PAGE:
** START **
Development platform for rendering graphics

Nvidia RTX (also known as Nvidia GeForce RTX under the GeForce brand) is a professional visual computing platform created by Nvidia, used in mainstream PCs for gaming as well as being used in workstations for designing complex large-scale models in architecture and product design, scientific visualization, energy exploration, and film and video production (especially under the RTX PRO and formerly Quadro RTX brands).

Nvidia RTX features hardware-enabled real-time ray tracing. Historically, ray tracing had been reserved to non-real time applications (like CGI in visual effects for movies and in photorealistic renderings), with video games having to rely on direct lighting and precalculated indirect contribution for their rendering. RTX facilitates a new development in computer graphics of generating interactive images that react to lighting, shadows and reflections. RTX runs on Nvidia Volta-, Turing-, Ampere-, Ada Lovelace- and Blackwell-based GPUs, specifically utilizing the Tensor cores (and new RT cores on Turing and successors) on the architectures for ray-tracing acceleration.

In March 2019, Nvidia announced that selected GTX 10 series (Pascal) and GTX 16 series (Turing) cards would receive support for subsets of RTX technology in upcoming drivers, although functions and performance will be affected by their lack of dedicated hardware cores for ray tracing.

In October 2020, Nvidia announced Nvidia RTX A6000 as the first Ampere-architecture-based graphics card for use in professional workstations in the Nvidia RTX product line, replacing the former Quadro product line of professional graphics cards.

Nvidia worked with Microsoft to integrate RTX support with Microsoft's DirectX Raytracing API (DXR). RTX is currently available through Nvidia OptiX and for DirectX. For the Turing and Ampere architectures, it is also available for Vulkan.

==Components==
In addition to ray tracing, RTX includes artificial intelligence integration, common asset formats, rasterization (CUDA) support, and simulation APIs. The components of RTX are:
- AI-accelerated features (NGX)
- Asset formats (USD and MDL)
- Rasterization including advanced shaders
- Raytracing via OptiX, Microsoft DXR and Vulkan
- Simulation tools:
  - CUDA 10
  - Flex
  - PhysX

== Features and software ==

=== Ray tracing ===

In computer graphics, ray tracing generates an image by tracing rays cast through pixels of an image plane and simulating the effects of its encounters with virtual objects. This enables advanced effects that better reflect real-world optical properties, such as softer and more realistic shadows and reflections, as compared to traditional rasterization techniques which prioritize performance over accuracy.
** END **
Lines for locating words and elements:
** START **
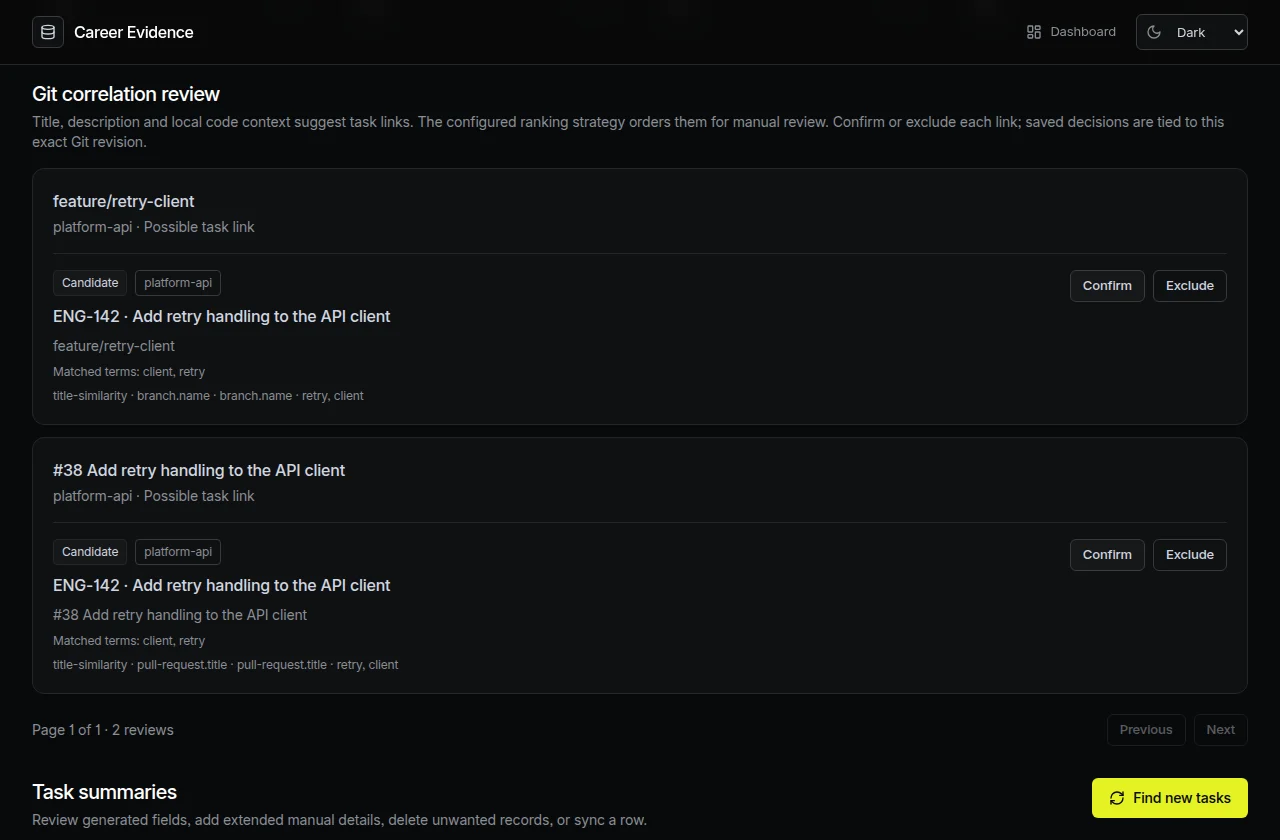Click the Candidate badge in feature/retry-client card
1280x840 pixels.
(x=90, y=283)
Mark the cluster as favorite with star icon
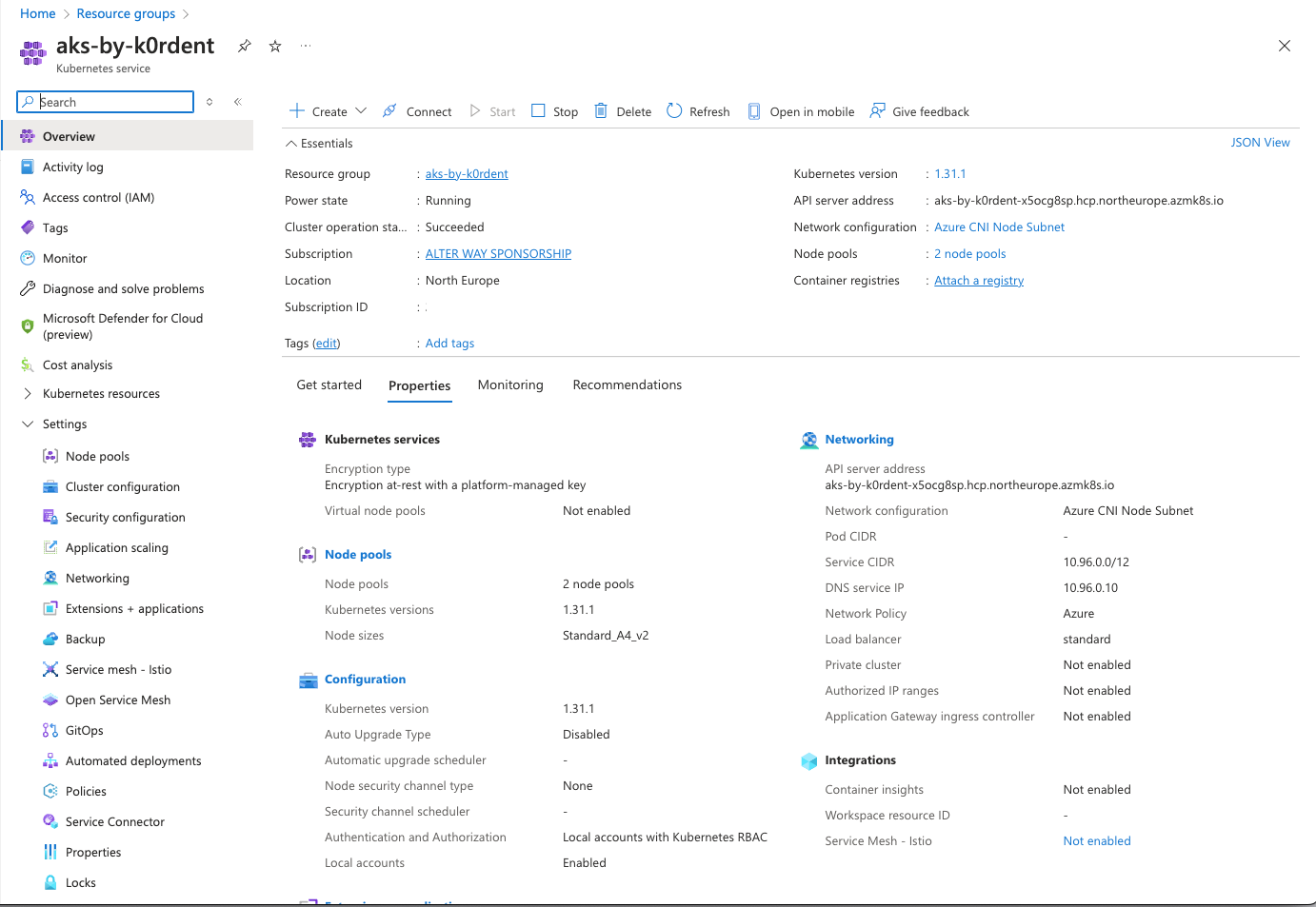 tap(275, 46)
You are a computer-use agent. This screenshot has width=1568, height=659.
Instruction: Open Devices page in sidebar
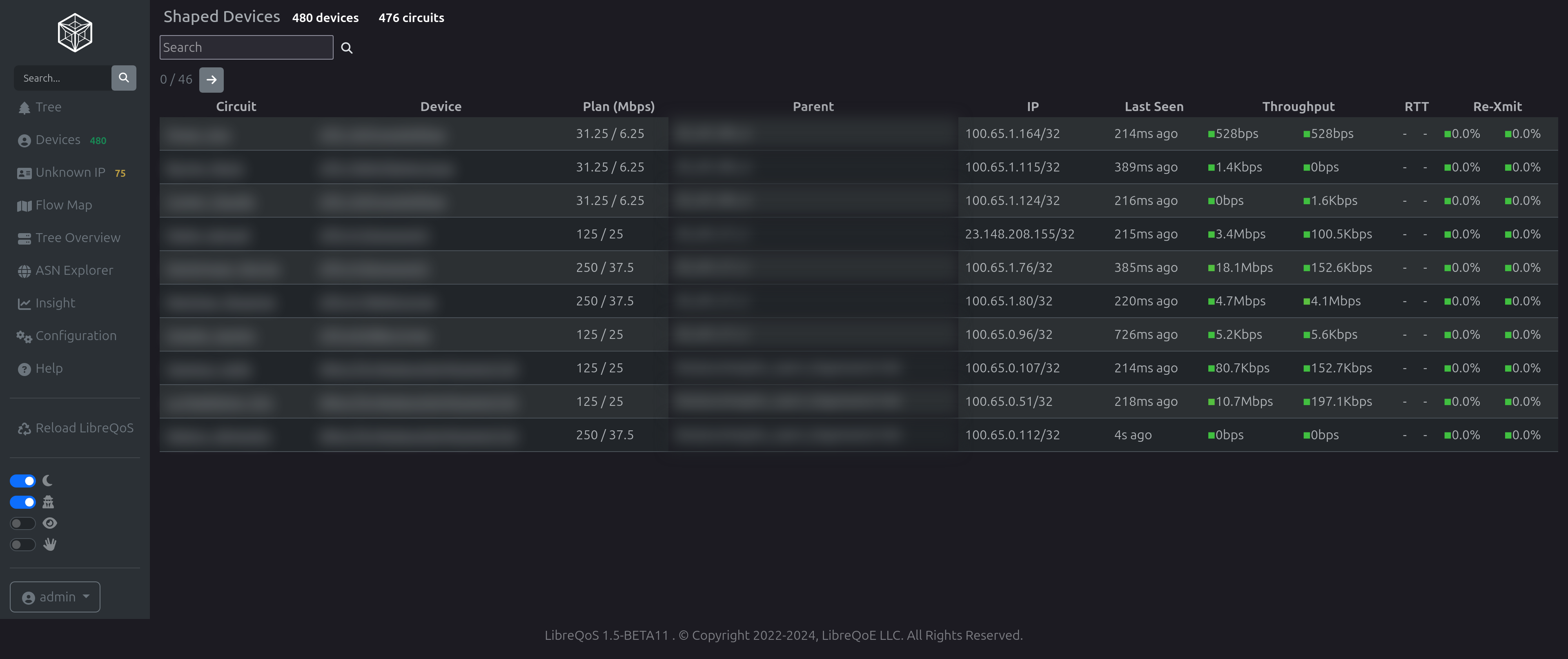coord(58,140)
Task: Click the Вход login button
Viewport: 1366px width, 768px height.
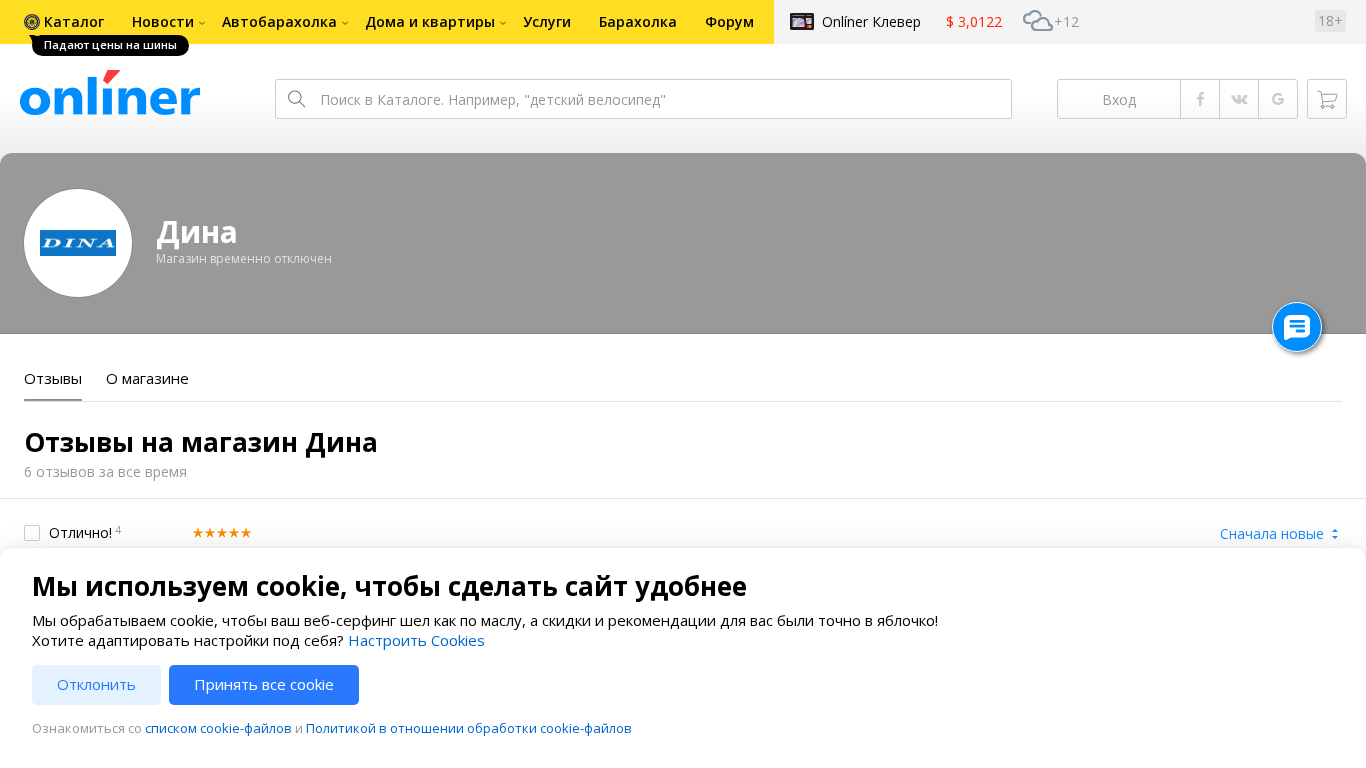Action: 1118,99
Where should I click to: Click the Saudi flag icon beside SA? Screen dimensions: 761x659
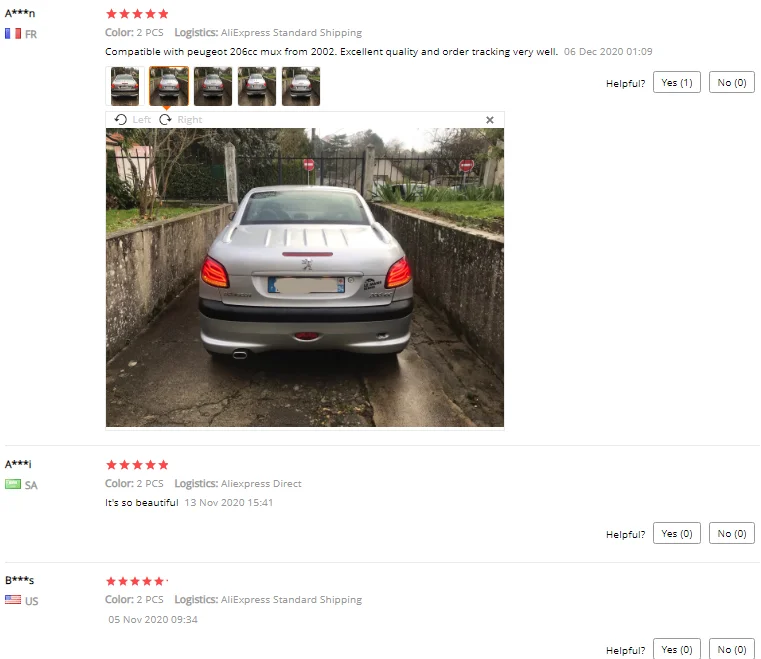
** END **
TASK SET:
a - List the GPU architectures that the text on Nvidia RTX says RTX runs on.
b - Continue the text on Nvidia RTX from the point where it stops.
The lines stand apart from the text on Nvidia RTX and are separate material.

ANSWERS TO THE EXERCISES:
a - Volta, Turing, Ampere, Ada Lovelace, Blackwell

b -
Nvidia RTX achieves this through a combination of hardware and software acceleration. On a hardware level, RTX cards feature fixed-function "RT cores" that are designed to accelerate mathematical operations needed to simulate rays, such as bounding volume hierarchy traversal. The software implementation is open to individual application developers. As ray-tracing is still computationally intensive, many developers choose to take a hybrid rendering approach where certain graphical effects, such as shadows and reflections, are performed using ray-tracing, while the remaining scene is rendered using the more performant rasterization.

==== Optix ====

Nvidia OptiX is part of Nvidia DesignWorks. OptiX is a high-level, or "to-the-algorithm" API, meaning that it is designed to encapsulate the entire algorithm of which ray tracing is a part, not just the ray tracing itself. This is meant to allow the OptiX engine to execute the larger algorithm without application-side changes.

Aside from computer graphics rendering, OptiX also helps in optical and acoustical design, radiation and electromagnetic research, artificial intelligence queries and collision analysis.

=== Chat with RTX ===
Chat with RTX is an AI-based assistant that runs locally on the user's Windows PC. It uses a large language model and requires an RTX 30, 40 or 50 series GPU with at least 8GB of VRAM. It can be downloaded from Nvidia's website.

=== RTX Remix ===
RTX Remix is a game modding platform designed by Nvidia to remaster older titles by implementing modern technologies such as ray tracing, DLSS, and enhanced assets.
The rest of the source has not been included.